Excerpt ::
One of the interesting aspects of having a national policyholder insurance practice is seeing regional trends of claims processing by insurers. I have come to my own philosophy that differing insurance laws in the various states, whether statutory or by common law, are not right or wrong—they are just different. I am not so certain about claims practices because pushed to the extreme, there are plenty of ways insurance companies can frustrate the purpose of insurance, such as the use of claims processes designed to delay and underpay claims.
Nowhere have I seen claims delay and underpayment worse than in Puerto Rico. The reasons are many. To be fair, not all the reasons are caused by the insurance companies either. But as beautiful the island and its people are, the claims handling by Puerto Rico insurers following Maria is just uglier than what I have seen anywhere.

Records ::
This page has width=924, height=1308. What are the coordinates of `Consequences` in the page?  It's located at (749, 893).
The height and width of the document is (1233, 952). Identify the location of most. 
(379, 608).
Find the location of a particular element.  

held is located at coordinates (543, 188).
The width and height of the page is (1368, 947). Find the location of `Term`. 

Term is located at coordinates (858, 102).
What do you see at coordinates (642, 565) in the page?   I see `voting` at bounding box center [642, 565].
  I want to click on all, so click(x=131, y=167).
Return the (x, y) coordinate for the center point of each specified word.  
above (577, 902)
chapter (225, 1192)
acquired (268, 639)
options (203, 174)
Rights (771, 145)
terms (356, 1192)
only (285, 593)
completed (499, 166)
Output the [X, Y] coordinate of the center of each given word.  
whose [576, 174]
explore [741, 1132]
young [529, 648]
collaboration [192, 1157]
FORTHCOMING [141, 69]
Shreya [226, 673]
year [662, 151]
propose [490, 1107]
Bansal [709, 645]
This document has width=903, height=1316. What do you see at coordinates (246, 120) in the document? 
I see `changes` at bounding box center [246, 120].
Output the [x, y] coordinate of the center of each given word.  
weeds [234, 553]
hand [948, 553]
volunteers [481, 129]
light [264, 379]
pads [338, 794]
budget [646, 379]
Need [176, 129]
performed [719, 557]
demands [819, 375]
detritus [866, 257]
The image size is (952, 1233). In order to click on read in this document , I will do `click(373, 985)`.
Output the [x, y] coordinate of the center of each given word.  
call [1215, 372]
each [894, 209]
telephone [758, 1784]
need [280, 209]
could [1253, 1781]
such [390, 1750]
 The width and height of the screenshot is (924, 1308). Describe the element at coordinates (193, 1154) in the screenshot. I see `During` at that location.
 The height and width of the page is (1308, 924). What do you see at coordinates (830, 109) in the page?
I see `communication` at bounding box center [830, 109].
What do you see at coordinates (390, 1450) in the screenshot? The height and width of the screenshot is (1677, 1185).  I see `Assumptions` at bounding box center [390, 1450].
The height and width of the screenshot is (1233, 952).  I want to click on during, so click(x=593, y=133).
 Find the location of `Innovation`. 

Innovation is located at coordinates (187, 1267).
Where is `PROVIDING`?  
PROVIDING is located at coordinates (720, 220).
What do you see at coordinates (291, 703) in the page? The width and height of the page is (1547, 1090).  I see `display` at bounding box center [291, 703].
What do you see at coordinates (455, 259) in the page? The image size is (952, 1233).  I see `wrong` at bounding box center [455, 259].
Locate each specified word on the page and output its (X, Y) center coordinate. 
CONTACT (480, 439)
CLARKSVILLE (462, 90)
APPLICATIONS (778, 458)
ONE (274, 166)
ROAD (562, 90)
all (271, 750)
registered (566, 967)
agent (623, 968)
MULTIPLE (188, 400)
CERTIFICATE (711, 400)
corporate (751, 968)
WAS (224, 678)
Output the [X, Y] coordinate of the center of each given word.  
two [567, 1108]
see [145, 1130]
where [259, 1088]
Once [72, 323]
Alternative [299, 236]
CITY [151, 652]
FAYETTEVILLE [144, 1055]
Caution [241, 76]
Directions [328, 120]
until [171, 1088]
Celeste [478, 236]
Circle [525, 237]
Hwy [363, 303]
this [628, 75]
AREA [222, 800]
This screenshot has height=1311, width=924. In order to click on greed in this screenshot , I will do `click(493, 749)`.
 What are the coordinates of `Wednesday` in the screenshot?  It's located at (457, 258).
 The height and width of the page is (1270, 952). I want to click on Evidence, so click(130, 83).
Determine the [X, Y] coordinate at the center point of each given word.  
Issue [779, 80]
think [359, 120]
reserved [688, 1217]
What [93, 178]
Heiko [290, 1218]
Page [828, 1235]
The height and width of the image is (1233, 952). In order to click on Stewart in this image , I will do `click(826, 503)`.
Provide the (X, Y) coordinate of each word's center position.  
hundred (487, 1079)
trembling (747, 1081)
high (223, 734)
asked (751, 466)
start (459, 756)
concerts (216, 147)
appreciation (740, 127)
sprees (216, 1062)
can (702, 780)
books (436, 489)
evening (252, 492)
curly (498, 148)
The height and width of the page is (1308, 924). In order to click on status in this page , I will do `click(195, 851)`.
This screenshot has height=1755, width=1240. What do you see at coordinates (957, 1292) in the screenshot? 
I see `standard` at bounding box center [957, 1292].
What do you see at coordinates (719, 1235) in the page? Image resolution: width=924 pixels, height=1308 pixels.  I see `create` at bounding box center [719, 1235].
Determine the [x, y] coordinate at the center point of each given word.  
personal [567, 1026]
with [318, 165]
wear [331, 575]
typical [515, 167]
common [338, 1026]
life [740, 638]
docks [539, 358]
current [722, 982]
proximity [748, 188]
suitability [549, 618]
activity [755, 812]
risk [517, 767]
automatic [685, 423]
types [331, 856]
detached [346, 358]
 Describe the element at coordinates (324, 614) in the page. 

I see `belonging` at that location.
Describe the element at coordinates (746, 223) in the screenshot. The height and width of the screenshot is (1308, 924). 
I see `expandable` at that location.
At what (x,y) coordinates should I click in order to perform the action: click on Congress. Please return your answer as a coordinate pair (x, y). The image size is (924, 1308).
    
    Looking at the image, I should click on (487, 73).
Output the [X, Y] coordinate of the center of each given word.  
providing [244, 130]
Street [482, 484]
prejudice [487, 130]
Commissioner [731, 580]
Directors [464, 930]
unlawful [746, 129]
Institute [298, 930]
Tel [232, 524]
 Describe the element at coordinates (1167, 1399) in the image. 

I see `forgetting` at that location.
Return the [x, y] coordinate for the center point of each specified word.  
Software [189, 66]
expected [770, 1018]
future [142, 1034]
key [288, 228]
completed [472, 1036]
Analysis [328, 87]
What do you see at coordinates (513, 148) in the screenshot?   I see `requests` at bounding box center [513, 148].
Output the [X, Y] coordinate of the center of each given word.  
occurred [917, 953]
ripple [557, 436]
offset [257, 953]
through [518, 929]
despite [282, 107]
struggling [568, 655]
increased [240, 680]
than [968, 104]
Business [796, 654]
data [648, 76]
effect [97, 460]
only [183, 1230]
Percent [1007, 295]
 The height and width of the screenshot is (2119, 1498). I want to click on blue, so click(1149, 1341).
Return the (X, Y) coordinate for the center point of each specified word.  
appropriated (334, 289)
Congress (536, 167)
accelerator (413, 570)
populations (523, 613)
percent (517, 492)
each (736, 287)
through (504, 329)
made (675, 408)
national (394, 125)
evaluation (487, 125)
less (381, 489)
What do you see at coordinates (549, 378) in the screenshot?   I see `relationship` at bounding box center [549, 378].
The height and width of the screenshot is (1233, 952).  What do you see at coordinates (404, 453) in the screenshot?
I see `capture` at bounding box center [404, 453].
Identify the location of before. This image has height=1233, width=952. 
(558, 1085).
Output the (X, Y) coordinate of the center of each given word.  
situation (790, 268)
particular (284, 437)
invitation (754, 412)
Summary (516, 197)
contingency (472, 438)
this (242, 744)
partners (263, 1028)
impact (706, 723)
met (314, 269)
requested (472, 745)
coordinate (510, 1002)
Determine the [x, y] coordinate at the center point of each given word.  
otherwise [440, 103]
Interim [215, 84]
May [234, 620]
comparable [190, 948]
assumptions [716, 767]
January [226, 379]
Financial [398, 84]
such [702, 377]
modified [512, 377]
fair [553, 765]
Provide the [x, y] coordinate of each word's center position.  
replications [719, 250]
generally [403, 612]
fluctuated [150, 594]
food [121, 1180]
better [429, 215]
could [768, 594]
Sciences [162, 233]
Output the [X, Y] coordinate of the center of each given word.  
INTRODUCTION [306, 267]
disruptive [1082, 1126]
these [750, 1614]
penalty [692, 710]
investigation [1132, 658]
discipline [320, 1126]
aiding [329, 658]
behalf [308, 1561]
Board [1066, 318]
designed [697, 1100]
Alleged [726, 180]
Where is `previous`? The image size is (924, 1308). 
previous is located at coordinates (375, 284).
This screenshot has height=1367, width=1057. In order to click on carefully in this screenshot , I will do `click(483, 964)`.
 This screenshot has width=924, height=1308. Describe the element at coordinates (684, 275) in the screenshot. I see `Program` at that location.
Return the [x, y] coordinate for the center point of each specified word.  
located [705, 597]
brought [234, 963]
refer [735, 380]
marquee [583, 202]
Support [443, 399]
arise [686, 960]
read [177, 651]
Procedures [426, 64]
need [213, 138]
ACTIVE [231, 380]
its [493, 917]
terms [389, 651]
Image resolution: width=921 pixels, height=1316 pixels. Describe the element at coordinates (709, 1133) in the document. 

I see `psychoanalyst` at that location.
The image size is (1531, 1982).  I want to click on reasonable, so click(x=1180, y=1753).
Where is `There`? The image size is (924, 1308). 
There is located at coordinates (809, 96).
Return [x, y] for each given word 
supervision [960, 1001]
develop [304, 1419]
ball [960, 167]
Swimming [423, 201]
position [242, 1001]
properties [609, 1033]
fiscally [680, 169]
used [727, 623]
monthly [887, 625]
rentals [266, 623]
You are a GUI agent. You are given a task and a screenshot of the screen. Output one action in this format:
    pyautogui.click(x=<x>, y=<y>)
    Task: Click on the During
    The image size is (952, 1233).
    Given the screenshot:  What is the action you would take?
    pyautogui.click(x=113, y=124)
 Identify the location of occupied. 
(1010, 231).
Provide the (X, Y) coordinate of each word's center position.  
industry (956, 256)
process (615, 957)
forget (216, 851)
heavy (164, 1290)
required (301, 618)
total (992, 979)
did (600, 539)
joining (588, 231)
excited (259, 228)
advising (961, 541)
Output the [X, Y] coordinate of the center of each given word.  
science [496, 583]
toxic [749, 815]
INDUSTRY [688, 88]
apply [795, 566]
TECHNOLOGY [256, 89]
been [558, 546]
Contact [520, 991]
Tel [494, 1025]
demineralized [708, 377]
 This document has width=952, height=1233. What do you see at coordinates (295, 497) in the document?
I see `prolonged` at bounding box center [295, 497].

Prompt ::
Rewrite the passage on insurance claims practices, starting at "Nowhere have I" and ending at "have seen anywhere.", with "beautiful" changed to "lovely".

Answer section ::
Nowhere have I seen claims delay and underpayment worse than in Puerto Rico. The reasons are many. To be fair, not all the reasons are caused by the insurance companies either. But as lovely the island and its people are, the claims handling by Puerto Rico insurers following Maria is just uglier than what I have seen anywhere.